La Russie a annoncé que ses forces ont joué un rôle dans la répression de la tentative de coup d'État de samedi au Niger, une affirmation qui a suscité des haussements de sourcils et peut-être quelques questions sur la nature des alliances militaires modernes.

Des explosions et des coups de feu ont éclaté dans la capitale, Niamey, aux premières heures, avec des attaques visant une base aérienne militaire clé et le palais présidentiel. Des heures plus tard, les autorités nigériennes ont déclaré la rébellion contenue, mais pas avant que Moscou n'ait eu l'occasion de se mettre sous les projecteurs.

Dans un communiqué dimanche, le ministère russe des Affaires étrangères a déclaré que les forces nigériennes avaient repoussé l'attaque « avec l'assistance des militaires du Corps africain du ministère de la Défense russe ». Le ministère a également promis un soutien continu au Niger dans sa lutte contre les « extrémistes », tout en notant que la situation était désormais sous le contrôle des autorités légitimes dirigées par le président Général Abdourahmane Tiani.

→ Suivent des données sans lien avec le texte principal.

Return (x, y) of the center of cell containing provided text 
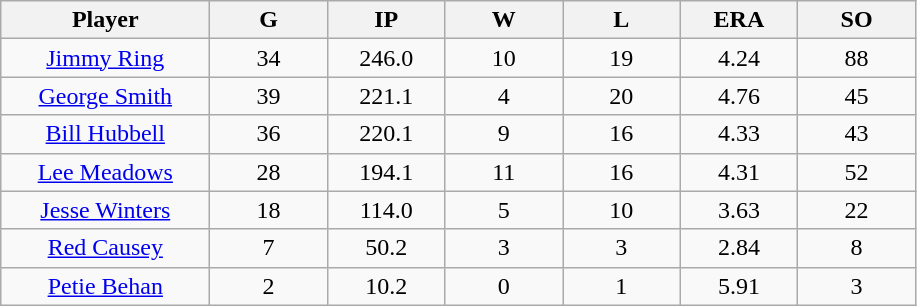
52 (857, 172)
SO (857, 20)
1 (622, 286)
L (622, 20)
Petie Behan (106, 286)
114.0 (386, 210)
5.91 (739, 286)
2 (269, 286)
50.2 (386, 248)
20 (622, 96)
7 (269, 248)
Bill Hubbell (106, 134)
5 (504, 210)
220.1 (386, 134)
221.1 (386, 96)
246.0 (386, 58)
19 (622, 58)
W (504, 20)
88 (857, 58)
George Smith (106, 96)
34 (269, 58)
194.1 (386, 172)
10.2 (386, 286)
4.76 (739, 96)
43 (857, 134)
28 (269, 172)
45 (857, 96)
ERA (739, 20)
4.33 (739, 134)
4.24 (739, 58)
36 (269, 134)
G (269, 20)
Red Causey (106, 248)
IP (386, 20)
Jimmy Ring (106, 58)
4.31 (739, 172)
4 (504, 96)
39 (269, 96)
2.84 (739, 248)
Player (106, 20)
0 (504, 286)
3.63 (739, 210)
22 (857, 210)
9 (504, 134)
11 (504, 172)
8 (857, 248)
Jesse Winters (106, 210)
18 (269, 210)
Lee Meadows (106, 172)
Pinpoint the cell where the given text exists, returning its [X, Y] midpoint coordinate. 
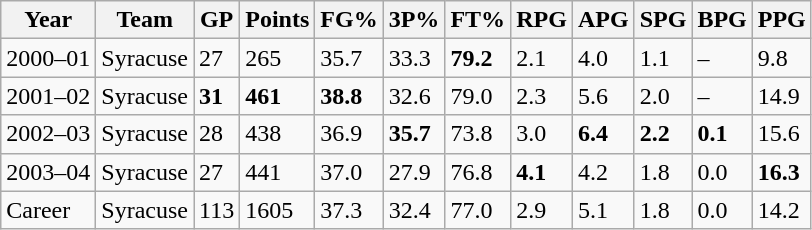
FG% [349, 20]
38.8 [349, 96]
79.2 [478, 58]
Career [48, 210]
PPG [782, 20]
BPG [722, 20]
28 [217, 134]
5.1 [603, 210]
4.2 [603, 172]
2.9 [542, 210]
GP [217, 20]
27.9 [414, 172]
76.8 [478, 172]
31 [217, 96]
14.2 [782, 210]
1.1 [663, 58]
SPG [663, 20]
441 [278, 172]
32.4 [414, 210]
4.0 [603, 58]
RPG [542, 20]
5.6 [603, 96]
0.1 [722, 134]
32.6 [414, 96]
2000–01 [48, 58]
15.6 [782, 134]
2.3 [542, 96]
9.8 [782, 58]
79.0 [478, 96]
3P% [414, 20]
461 [278, 96]
6.4 [603, 134]
438 [278, 134]
37.0 [349, 172]
Points [278, 20]
36.9 [349, 134]
14.9 [782, 96]
16.3 [782, 172]
2.0 [663, 96]
Team [145, 20]
2003–04 [48, 172]
265 [278, 58]
37.3 [349, 210]
2.2 [663, 134]
2.1 [542, 58]
113 [217, 210]
FT% [478, 20]
4.1 [542, 172]
2001–02 [48, 96]
77.0 [478, 210]
33.3 [414, 58]
3.0 [542, 134]
2002–03 [48, 134]
APG [603, 20]
1605 [278, 210]
Year [48, 20]
73.8 [478, 134]
Search for the cell housing the specified text and yield its (x, y) center coordinate. 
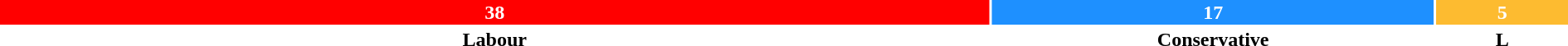
5 (1502, 12)
38 (494, 12)
17 (1213, 12)
Find where the given text appears and provide that cell's center as (x, y) coordinate. 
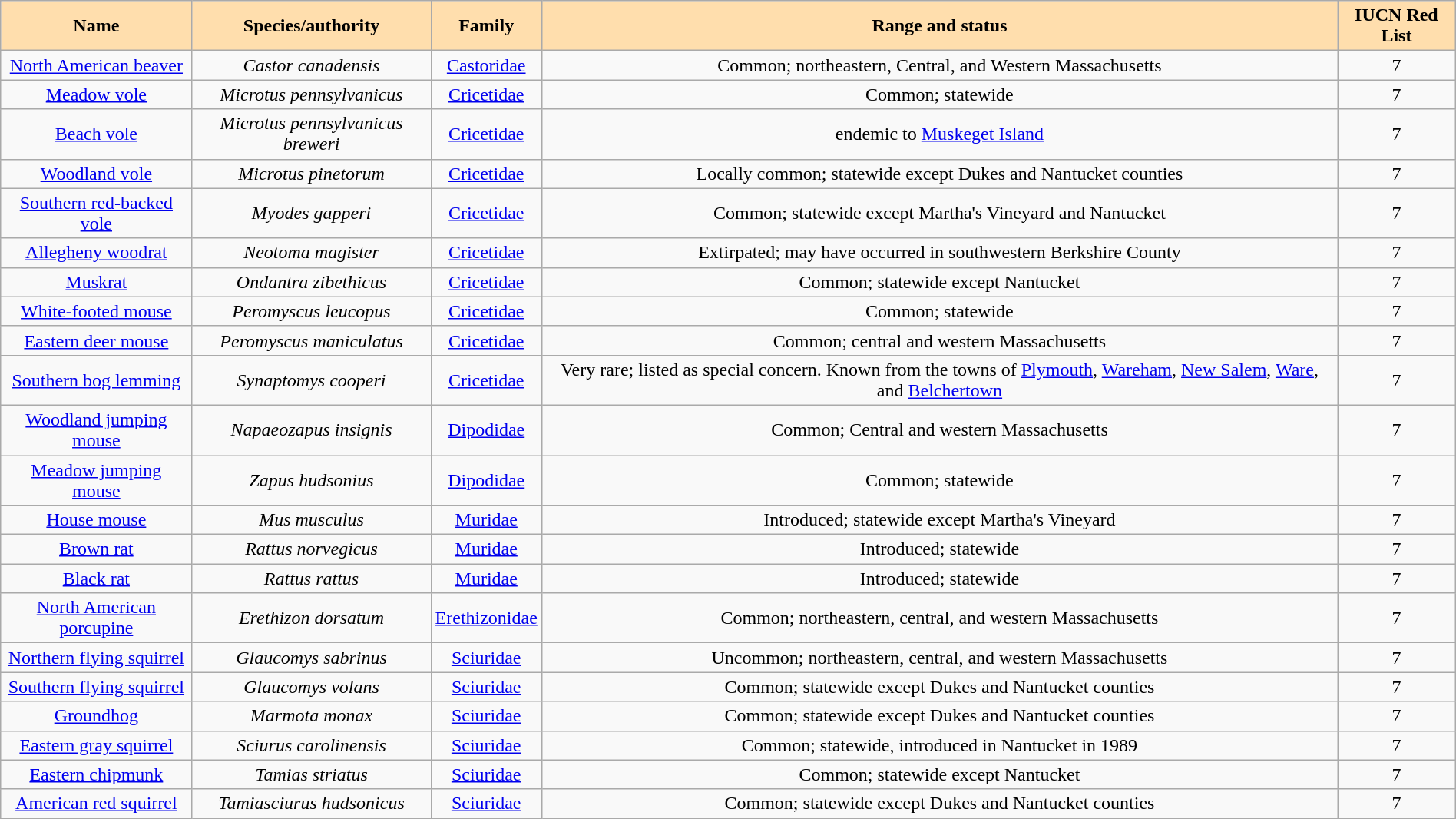
Locally common; statewide except Dukes and Nantucket counties (939, 174)
Common; northeastern, central, and western Massachusetts (939, 617)
Beach vole (97, 134)
Northern flying squirrel (97, 657)
Rattus norvegicus (312, 549)
Extirpated; may have occurred in southwestern Berkshire County (939, 253)
Brown rat (97, 549)
Meadow jumping mouse (97, 479)
North American porcupine (97, 617)
Microtus pinetorum (312, 174)
Glaucomys volans (312, 687)
Erethizon dorsatum (312, 617)
Family (486, 26)
Common; statewide, introduced in Nantucket in 1989 (939, 745)
Zapus hudsonius (312, 479)
Peromyscus maniculatus (312, 340)
Woodland vole (97, 174)
Woodland jumping mouse (97, 430)
White-footed mouse (97, 311)
Peromyscus leucopus (312, 311)
Castoridae (486, 65)
Meadow vole (97, 94)
Sciurus carolinensis (312, 745)
Southern bog lemming (97, 379)
Very rare; listed as special concern. Known from the towns of Plymouth, Wareham, New Salem, Ware, and Belchertown (939, 379)
Common; statewide except Martha's Vineyard and Nantucket (939, 213)
Muskrat (97, 282)
Synaptomys cooperi (312, 379)
Glaucomys sabrinus (312, 657)
Marmota monax (312, 716)
endemic to Muskeget Island (939, 134)
Black rat (97, 578)
Introduced; statewide except Martha's Vineyard (939, 520)
IUCN Red List (1397, 26)
Uncommon; northeastern, central, and western Massachusetts (939, 657)
Species/authority (312, 26)
Southern red-backed vole (97, 213)
Groundhog (97, 716)
Eastern chipmunk (97, 774)
American red squirrel (97, 803)
Castor canadensis (312, 65)
Common; central and western Massachusetts (939, 340)
Allegheny woodrat (97, 253)
Microtus pennsylvanicus breweri (312, 134)
Erethizonidae (486, 617)
Rattus rattus (312, 578)
Southern flying squirrel (97, 687)
Microtus pennsylvanicus (312, 94)
House mouse (97, 520)
Common; northeastern, Central, and Western Massachusetts (939, 65)
Ondantra zibethicus (312, 282)
Tamias striatus (312, 774)
Neotoma magister (312, 253)
Range and status (939, 26)
Eastern deer mouse (97, 340)
Eastern gray squirrel (97, 745)
Napaeozapus insignis (312, 430)
Name (97, 26)
North American beaver (97, 65)
Myodes gapperi (312, 213)
Tamiasciurus hudsonicus (312, 803)
Mus musculus (312, 520)
Common; Central and western Massachusetts (939, 430)
For the text-containing cell, return its midpoint in [X, Y] coordinate format. 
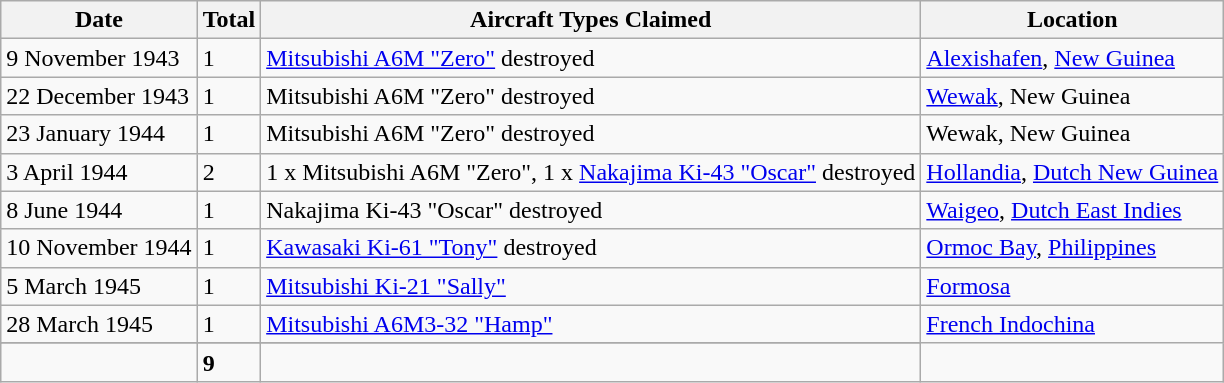
Date [99, 20]
Mitsubishi Ki-21 "Sally" [591, 286]
Mitsubishi A6M3-32 "Hamp" [591, 324]
French Indochina [1072, 324]
Nakajima Ki-43 "Oscar" destroyed [591, 210]
9 [229, 362]
Alexishafen, New Guinea [1072, 58]
Total [229, 20]
2 [229, 172]
1 x Mitsubishi A6M "Zero", 1 x Nakajima Ki-43 "Oscar" destroyed [591, 172]
Aircraft Types Claimed [591, 20]
28 March 1945 [99, 324]
Waigeo, Dutch East Indies [1072, 210]
10 November 1944 [99, 248]
22 December 1943 [99, 96]
9 November 1943 [99, 58]
Kawasaki Ki-61 "Tony" destroyed [591, 248]
Location [1072, 20]
5 March 1945 [99, 286]
Ormoc Bay, Philippines [1072, 248]
23 January 1944 [99, 134]
Formosa [1072, 286]
8 June 1944 [99, 210]
Hollandia, Dutch New Guinea [1072, 172]
3 April 1944 [99, 172]
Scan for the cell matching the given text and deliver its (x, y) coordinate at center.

Le Corps africain de la Russie est devenu un partenaire de sécurité incontournable pour plusieurs gouvernements militaires du Sahel, qui luttent pour contenir les insurrections djihadistes de longue date. L'Alliance des États du Sahel - comprenant le Niger, le Mali et le Burkina Faso - a qualifié la tentative de coup d'État de « trahison par un groupe de soldats impliqués dans une tentative de déstabilisation ».

Les autorités sont restées discrètes sur le nombre de soldats impliqués dans la tentative de coup d'État ou le bilan des victimes. Le Général Tiani, qui a pris le pouvoir l'année dernière après avoir destitué le dirigeant élu du Niger et a ensuite été investi président, n'a pas publiquement abordé l'incident.

Des images de la télévision d'État ont montré plusieurs présumés mutins arrêtés par la Garde présidentielle. Dimanche, l'Agence de presse nigérienne a rapporté que l'activité commerciale revenait à la normale, avec les stations-service, les magasins et les entreprises rouvrant. Des partisans du gouvernement se sont rassemblés sur une place publique au centre de Niamey pour montrer leur soutien aux forces de sécurité et au gouvernement de Tiani.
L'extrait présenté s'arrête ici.